Agent: search("Claude API pricing 2025")
→ get results → fetch top URL
→ extract pricing table → inject into context
→ respond with current, cited data

Web search is the single highest-leverage tool you can give an agent. It's the difference between a static assistant stuck in training time and a dynamic system that can deal with current reality.

Actions

Things the agent does that affect the real world — not just reads

Actions are tool calls with real-world side effects: sending emails, writing files, calling APIs, executing code, creating tickets, updating databases. Unlike retrieval operations (read-only), actions are irreversible or difficult to undo — which makes their design and safety constraints critical.

read vs write actions

Read (safe): search_web(), read_file(), query_db()

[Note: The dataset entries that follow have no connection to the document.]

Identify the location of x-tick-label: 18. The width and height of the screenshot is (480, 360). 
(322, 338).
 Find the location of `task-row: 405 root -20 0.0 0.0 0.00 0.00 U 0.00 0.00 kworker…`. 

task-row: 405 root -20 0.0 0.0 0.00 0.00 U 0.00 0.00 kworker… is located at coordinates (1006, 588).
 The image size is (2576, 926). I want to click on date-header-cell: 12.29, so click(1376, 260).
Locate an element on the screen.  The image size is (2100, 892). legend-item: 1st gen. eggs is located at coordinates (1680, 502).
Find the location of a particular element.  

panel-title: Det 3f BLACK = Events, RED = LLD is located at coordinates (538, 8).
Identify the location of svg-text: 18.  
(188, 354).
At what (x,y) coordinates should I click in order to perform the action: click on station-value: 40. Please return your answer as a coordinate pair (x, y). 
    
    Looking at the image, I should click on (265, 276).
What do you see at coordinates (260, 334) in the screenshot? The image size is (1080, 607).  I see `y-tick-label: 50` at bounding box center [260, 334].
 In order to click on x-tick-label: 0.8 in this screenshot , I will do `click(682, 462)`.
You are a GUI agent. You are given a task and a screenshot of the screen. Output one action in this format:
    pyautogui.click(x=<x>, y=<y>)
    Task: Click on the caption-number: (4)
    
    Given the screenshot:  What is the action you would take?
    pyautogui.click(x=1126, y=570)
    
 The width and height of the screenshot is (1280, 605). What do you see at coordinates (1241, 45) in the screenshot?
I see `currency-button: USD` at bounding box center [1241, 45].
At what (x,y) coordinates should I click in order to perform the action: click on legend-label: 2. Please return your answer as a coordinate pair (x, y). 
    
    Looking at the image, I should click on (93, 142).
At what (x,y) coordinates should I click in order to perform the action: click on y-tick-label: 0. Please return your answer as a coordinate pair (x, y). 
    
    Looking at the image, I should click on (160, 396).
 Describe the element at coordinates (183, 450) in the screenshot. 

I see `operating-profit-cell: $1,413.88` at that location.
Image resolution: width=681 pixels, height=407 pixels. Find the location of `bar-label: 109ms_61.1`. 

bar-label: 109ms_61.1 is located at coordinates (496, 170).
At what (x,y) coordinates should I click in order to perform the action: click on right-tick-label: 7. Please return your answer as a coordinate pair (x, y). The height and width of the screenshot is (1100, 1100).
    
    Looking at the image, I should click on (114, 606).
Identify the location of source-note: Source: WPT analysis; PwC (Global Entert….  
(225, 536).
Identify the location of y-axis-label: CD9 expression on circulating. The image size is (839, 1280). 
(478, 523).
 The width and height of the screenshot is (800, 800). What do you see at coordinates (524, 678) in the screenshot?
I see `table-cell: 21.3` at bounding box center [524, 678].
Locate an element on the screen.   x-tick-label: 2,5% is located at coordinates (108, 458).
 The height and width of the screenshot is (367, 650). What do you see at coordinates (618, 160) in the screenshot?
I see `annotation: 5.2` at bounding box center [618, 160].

Write (consequence): send_email(), write_file(),
create_ticket(), execute_code(), call_api(),
update_record(), delete_item()

Always separate retrieval actions from write actions in your code. For irreversible writes, implement human-in-the-loop confirmation. Agents make mistakes — mistakes with real-world consequences are expensive to undo.

Memory

Short-term (context) and long-term (external storage) — both matter

Agent memory has two layers: short-term (everything currently in the context window — active session) and long-term (external storage — vector DBs, key-value stores, files — that persists across sessions). Most production agents combine both: context for active reasoning, external storage for persistent knowledge retrieval.

memory architecture

Short-term: full conversation + tool results in context
→ limited, expensive, lost when session ends

Long-term: summaries + facts stored in vector DB
→ retrieved at session start via semantic search
→ unlimited, persistent, but needs retrieval cost

Manage memory actively. Summarize old context before it truncates. Store important facts to long-term storage after each session. Context is expensive — information architecture is a core agent design skill, not an afterthought.

Multi-agent systems

Orchestrator + specialists — parallelism and expertise at scale

Multi-agent systems use multiple specialized agents working in coordination. An orchestrator agent receives a complex goal, decomposes it into subtasks, routes each to a specialized worker agent, and aggregates the results. This enables parallelism, specialization, and tackling tasks too large for a single context window.

example architecture

Goal: "Competitor analysis report"

Orchestrator → Research Agent (web search)
→ Analysis Agent (data processing)
→ Writing Agent (report generation)
→ Aggregates → final report

Multi-agent systems amplify capabilities but also amplify failure modes. Each agent is an additional point of failure. Start with a single agent and only introduce orchestration when single-agent approaches genuinely hit their limits.